[START]

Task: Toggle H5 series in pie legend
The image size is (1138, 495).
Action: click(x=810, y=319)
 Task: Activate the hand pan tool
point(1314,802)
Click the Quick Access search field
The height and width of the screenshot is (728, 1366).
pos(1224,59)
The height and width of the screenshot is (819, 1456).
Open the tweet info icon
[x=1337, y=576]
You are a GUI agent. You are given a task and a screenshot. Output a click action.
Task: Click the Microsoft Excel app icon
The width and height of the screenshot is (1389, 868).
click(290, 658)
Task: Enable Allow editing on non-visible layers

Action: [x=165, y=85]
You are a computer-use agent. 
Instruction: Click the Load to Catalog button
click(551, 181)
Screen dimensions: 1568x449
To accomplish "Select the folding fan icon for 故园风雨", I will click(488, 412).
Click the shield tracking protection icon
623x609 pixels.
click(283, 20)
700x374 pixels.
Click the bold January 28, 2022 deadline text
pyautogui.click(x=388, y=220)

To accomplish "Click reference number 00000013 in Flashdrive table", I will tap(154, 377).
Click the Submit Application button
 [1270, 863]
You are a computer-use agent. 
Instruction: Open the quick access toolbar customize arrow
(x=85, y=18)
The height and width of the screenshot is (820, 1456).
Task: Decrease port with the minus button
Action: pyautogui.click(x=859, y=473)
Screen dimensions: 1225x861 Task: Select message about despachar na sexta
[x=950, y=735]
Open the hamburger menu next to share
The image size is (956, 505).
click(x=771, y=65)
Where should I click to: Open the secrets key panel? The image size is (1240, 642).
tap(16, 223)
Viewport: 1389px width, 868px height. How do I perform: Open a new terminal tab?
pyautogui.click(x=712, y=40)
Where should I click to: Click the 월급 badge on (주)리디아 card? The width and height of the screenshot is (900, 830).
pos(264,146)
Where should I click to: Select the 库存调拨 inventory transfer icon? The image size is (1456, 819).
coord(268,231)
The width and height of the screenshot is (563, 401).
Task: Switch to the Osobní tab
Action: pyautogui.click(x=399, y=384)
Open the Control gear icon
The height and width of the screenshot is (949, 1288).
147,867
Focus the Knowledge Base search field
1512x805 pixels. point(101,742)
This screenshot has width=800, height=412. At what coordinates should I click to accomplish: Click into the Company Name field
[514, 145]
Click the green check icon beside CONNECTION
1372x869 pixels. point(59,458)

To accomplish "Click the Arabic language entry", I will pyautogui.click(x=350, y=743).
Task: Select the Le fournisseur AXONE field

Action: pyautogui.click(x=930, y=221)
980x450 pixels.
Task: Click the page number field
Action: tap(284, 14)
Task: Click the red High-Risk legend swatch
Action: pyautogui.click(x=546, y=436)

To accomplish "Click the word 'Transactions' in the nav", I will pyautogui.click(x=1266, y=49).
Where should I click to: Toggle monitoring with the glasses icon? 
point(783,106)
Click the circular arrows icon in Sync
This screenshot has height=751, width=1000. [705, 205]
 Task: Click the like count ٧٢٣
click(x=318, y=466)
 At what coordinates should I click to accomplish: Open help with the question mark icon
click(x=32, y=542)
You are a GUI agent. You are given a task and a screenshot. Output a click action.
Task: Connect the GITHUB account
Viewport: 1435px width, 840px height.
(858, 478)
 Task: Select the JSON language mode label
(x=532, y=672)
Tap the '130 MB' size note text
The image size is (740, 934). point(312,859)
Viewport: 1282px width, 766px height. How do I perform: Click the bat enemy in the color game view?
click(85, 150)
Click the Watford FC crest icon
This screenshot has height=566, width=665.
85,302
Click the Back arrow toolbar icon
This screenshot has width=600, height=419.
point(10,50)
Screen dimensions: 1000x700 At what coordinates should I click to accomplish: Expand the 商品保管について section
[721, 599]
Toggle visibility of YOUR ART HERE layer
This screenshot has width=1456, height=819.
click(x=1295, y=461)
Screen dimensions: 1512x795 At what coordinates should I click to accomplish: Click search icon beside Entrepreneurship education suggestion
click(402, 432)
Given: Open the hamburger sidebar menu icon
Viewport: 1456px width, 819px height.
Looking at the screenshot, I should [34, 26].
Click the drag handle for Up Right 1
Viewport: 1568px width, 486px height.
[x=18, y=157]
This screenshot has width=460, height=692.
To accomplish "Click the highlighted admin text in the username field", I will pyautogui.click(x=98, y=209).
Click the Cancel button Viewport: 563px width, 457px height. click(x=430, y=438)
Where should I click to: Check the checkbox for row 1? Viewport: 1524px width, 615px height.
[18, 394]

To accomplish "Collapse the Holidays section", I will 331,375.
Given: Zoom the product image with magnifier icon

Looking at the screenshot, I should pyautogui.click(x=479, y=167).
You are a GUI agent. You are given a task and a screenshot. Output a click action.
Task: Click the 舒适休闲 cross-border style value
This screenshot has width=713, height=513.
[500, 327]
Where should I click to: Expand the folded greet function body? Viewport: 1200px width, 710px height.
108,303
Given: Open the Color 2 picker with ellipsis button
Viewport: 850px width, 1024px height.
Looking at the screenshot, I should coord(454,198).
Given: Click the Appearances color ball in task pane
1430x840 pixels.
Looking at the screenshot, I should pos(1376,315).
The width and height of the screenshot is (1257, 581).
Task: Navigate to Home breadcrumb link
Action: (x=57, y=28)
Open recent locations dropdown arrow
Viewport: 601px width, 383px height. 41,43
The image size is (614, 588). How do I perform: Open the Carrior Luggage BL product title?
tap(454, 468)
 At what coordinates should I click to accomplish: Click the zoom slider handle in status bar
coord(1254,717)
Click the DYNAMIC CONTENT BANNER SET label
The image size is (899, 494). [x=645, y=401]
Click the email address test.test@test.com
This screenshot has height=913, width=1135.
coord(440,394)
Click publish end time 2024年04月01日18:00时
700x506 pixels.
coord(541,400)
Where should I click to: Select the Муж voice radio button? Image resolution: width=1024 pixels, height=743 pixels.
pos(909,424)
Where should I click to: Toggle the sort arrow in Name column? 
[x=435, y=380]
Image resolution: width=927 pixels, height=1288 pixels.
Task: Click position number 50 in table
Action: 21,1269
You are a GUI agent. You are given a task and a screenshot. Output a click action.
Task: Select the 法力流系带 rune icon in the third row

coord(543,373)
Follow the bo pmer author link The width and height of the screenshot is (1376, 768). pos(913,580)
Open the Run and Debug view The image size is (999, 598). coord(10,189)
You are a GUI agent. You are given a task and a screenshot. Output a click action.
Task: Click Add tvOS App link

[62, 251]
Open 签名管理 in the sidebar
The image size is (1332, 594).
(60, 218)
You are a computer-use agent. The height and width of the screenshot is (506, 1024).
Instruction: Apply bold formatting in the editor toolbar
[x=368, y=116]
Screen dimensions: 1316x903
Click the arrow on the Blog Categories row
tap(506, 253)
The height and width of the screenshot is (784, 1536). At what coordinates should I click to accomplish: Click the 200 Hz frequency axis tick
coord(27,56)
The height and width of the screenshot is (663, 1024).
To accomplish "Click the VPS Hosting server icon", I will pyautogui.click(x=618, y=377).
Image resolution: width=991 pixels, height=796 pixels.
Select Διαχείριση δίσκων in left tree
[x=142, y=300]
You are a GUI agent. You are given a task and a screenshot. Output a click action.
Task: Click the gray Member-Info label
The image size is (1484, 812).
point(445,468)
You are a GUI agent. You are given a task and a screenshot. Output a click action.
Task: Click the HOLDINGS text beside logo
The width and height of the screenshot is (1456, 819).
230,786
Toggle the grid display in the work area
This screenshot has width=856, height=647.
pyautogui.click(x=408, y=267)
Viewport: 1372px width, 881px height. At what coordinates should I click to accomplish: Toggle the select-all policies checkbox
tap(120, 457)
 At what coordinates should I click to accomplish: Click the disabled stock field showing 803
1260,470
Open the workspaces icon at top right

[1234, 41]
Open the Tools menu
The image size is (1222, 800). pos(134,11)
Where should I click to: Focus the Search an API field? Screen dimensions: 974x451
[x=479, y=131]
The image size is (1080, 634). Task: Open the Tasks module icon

[END]

WRITTEN REQUEST: Copy out the stretch from the line containing "Given: Click the" through the line containing "Viewport: 601px width, 383px height. 41,43", substituting "saved locations" for "recent locations" and keeping everything else the same.

WORKED SOLUTION:
Given: Click the Appearances color ball in task pane
1430x840 pixels.
Looking at the screenshot, I should pos(1376,315).
The width and height of the screenshot is (1257, 581).
Task: Navigate to Home breadcrumb link
Action: (x=57, y=28)
Open saved locations dropdown arrow
Viewport: 601px width, 383px height. 41,43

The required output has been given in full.